Granted, he is not guaranteed to be a lockdown defensive player. He is mistake prone as he makes unnecessary gambles and sometimes gets beat due to mental lapses. He’s not a Marcus Smart or Justise Winslow level defensive wizard. But he atones for this with an excellent motor, and often hustles his way back into the play after he is beat.
Okogie offers a rare intersection of switching versatility, disruptive playmaking, and non-stop motor. Most of his mistakes stem from being too aggressive, and could be reduced over time with more experience and better coaching. Okogie has excellent defensive potential, and is firmly in the conversation for best defensive wing prospect in the draft.
Offensively Okogie is a work in progress, but one area where he shines is shooting. He made 78% of his FT’s (82% as a sophomore) and 38% of his 3’s during his two years at Georgia Tech. This is really good for an 18/19 year old wing who is younger than freshmen Michael Porter Jr. and Mo Bamba.
He has a rudimentary handle and a good first step, but is mostly limited as a creator. He led the Yellow Jackets in usage (27% both years) because the rest of the team is so dreadful they don’t have any better options. Because of his limited handling and subpar body control, he struggles to finish near the rim on these occasions and had just a 43% 2P as a sophomore (45% overall).

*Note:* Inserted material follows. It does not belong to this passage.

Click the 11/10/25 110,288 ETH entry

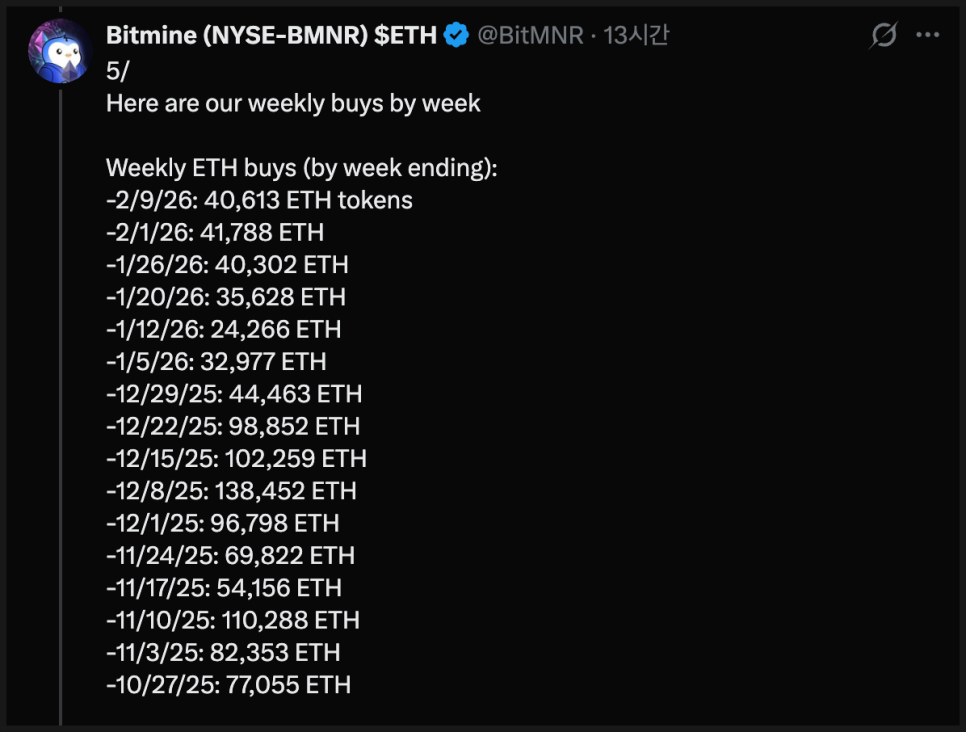point(233,620)
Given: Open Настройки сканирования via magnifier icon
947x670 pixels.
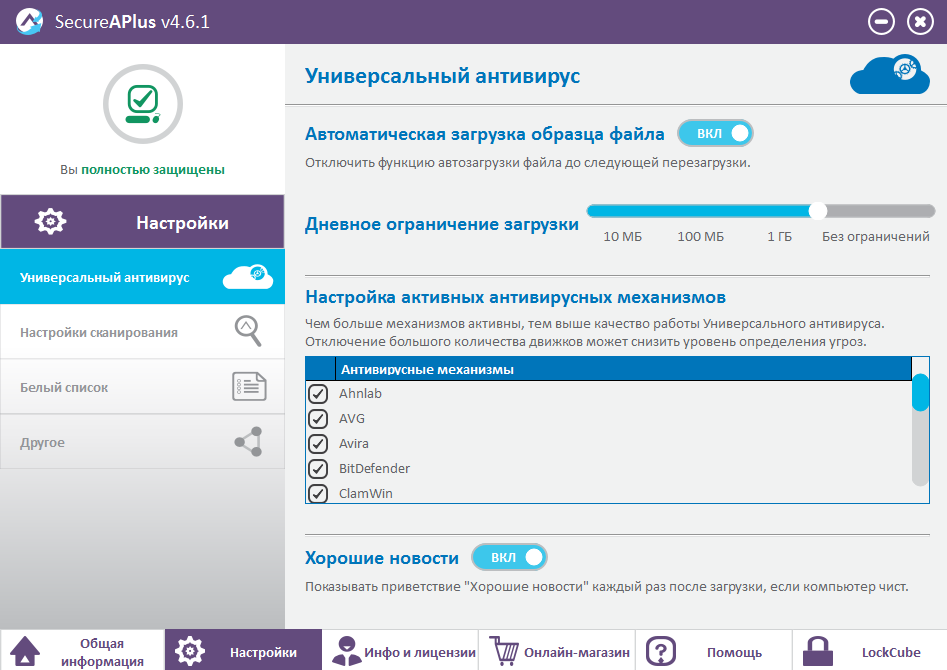Looking at the screenshot, I should pyautogui.click(x=248, y=331).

He has a long way to go to become more than a guy who can move the ball, make 3’s, score off the ball, and attack closeouts. But at 19, he has enough physical advantages to have some creation upside if he develops better than expected.
3 + D
Josh Okogie is the quintessential 3 + D prospect. His 3 and free throw stroke are decisively good, and he has upside to be a great shooter. His release is slightly slow, but his form is good and his shot tends to fall. The same can be said for his defense. He is not GOATish in either area, but offers a rare intersection of good at both.
His creation upside spices up his prospect value with a nice upside scenario. Even if he seems like a boring non-creator who will likely not peak higher than players such as Kentavious Caldwell-Pope, Wes Matthews, or Danny Green, there is some potential for more. Nobody talked about Donovan Mitchell or Kawhi Leonard’s upside pre-draft, so why will Josh Okogie not surprise like them?

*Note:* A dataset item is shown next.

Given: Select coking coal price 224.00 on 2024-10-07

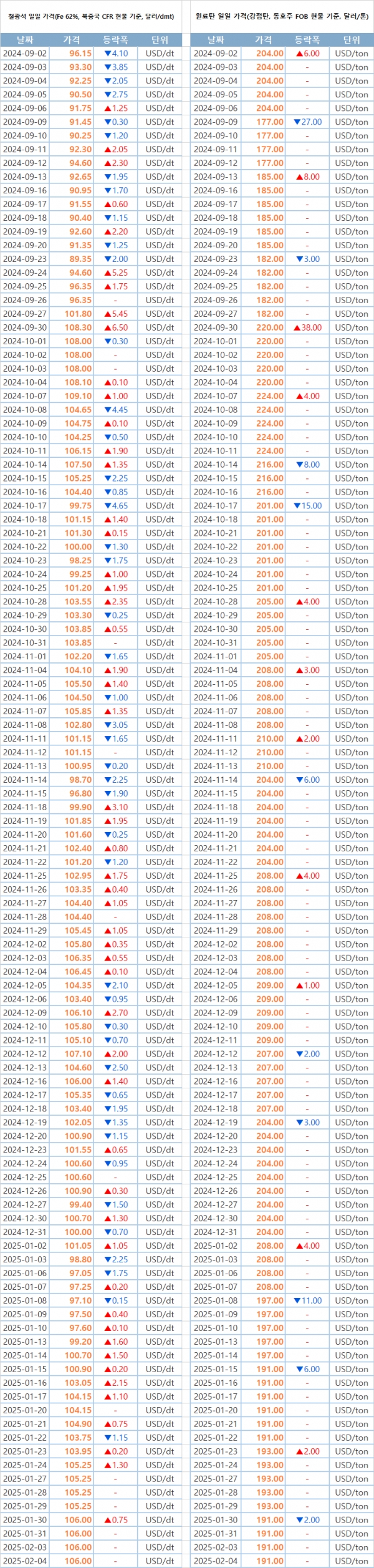Looking at the screenshot, I should coord(269,396).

Kawhi’s DX profile notes similar weaknesses to Okogie (non-elite athlete, struggles to finish off the dribble) and the only major difference is that Okogie is 3″ shorter in both height and length. This is a significant disadvantage, but Kawhi minus 3 inches would nevertheless be a great player.

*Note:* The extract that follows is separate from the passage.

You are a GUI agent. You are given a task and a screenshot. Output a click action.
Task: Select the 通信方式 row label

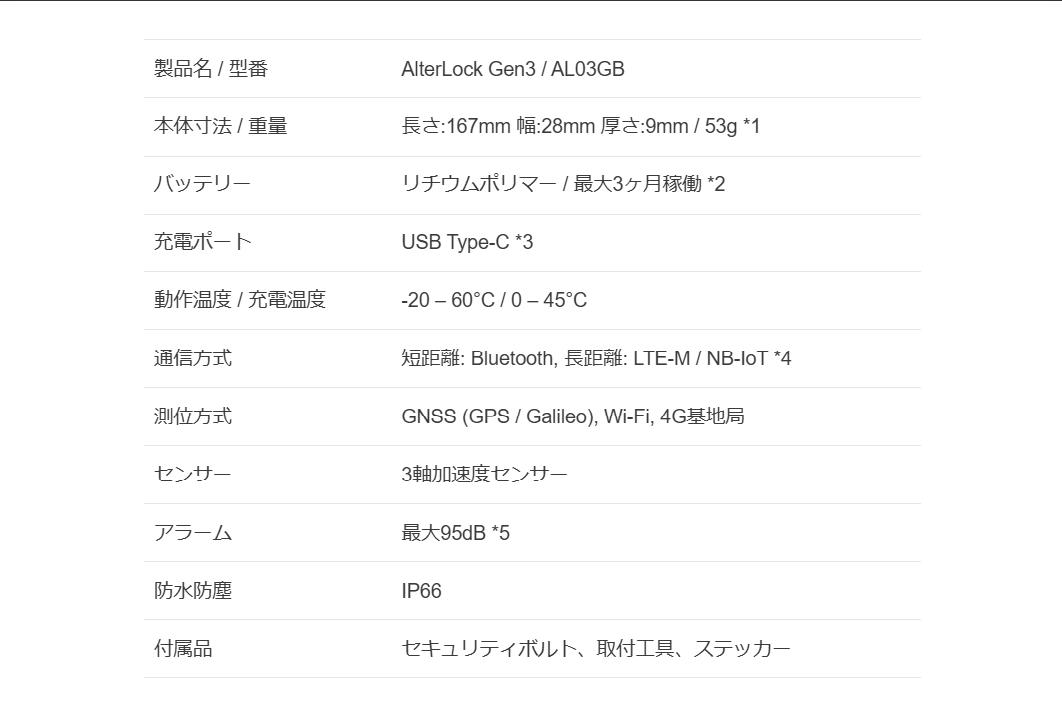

This is not to say Okogie WILL be Kawhi minus 3 inches. He may not be on the same level cerebrally, and likely will not match Kawhi’s NBA defensive and creation value. But based on current information the possibility cannot be ruled out, and he at least has a small chance of becoming mini-Kawhi. The same cannot be said for Mikal Bridges, as his creation limits are far more significant given his meager 15% usg at ages 19/20.
Mikal Bridges is considered to be the premier 3 +D prospect in the class. But Bridges is a bit more than two years older, not clearly better in either category, and does not have the same sneaky star potential as Okogie. Further, Bridges’ low freshman + sophomore usage may indicate subtle flaws that give him a lower floor than Okogie.
There are reasons to like Bridges, as he is hyperefficient in his low usage role and Villanova has been the #1 or #2 kenpom team in all three of his seasons there. He knows how to win, has solid role player potential, and is a fine choice in the 15-25 range.
But in terms of NBA upside, Okogie shines as the superior talent. He is the best 3 + D wing prospect in the draft, and is worth a lottery selection. I expect Okogie to rise up draft boards as he outshines higher rated prospects such as Tyus Battle, Khyri Thomas, and Aaron Holiday throughout the draft process.